Exercise - Pull every line that includes the word "computer" from the data.

(Stored items)
---

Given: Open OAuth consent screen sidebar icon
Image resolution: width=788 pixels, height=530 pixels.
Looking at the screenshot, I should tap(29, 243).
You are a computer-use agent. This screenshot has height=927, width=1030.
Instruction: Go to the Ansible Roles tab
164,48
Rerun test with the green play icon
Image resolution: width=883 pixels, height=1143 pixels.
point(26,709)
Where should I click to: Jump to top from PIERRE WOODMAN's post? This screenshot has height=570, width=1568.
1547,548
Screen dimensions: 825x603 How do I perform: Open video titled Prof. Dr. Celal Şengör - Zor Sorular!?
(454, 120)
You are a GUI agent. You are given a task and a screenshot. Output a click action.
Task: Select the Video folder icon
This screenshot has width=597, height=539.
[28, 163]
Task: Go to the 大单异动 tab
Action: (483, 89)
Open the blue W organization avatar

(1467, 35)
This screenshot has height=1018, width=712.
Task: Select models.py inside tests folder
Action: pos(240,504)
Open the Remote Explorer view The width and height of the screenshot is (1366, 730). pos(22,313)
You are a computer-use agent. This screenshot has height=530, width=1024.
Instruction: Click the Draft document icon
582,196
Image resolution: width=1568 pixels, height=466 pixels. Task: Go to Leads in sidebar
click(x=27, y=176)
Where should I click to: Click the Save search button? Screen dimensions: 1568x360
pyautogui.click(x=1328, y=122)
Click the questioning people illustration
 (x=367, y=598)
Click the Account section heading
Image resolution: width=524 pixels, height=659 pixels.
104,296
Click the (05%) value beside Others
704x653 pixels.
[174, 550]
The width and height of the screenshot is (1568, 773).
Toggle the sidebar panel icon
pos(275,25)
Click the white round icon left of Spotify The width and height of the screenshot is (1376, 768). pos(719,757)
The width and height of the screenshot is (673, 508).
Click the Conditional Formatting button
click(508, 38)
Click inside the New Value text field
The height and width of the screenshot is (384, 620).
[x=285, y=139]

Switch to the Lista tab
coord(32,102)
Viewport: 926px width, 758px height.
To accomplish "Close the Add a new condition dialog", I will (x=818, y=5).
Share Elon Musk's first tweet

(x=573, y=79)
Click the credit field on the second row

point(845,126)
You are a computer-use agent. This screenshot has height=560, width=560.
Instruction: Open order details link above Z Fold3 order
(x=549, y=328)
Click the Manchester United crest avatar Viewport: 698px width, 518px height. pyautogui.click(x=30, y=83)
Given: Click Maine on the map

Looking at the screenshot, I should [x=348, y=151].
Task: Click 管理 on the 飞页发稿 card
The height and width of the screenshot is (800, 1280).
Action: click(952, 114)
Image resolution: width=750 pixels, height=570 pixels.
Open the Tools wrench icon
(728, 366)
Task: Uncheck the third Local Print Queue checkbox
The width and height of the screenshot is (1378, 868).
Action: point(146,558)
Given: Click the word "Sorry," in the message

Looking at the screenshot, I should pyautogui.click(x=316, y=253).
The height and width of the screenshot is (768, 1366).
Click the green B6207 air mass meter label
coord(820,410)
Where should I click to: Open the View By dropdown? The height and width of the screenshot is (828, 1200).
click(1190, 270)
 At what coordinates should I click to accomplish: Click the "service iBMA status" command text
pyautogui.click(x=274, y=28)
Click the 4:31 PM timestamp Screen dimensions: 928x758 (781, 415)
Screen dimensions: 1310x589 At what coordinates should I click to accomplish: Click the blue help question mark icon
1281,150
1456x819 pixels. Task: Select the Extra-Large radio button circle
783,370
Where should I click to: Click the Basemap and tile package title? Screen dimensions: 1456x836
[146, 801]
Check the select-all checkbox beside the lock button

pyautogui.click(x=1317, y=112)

---

Completed task -
You are a computer-use agent. This screenshot has height=927, width=1030.
You are a computer-use agent. This screenshot has height=530, width=1024.
You are a computer-use agent. This screenshot has height=560, width=560.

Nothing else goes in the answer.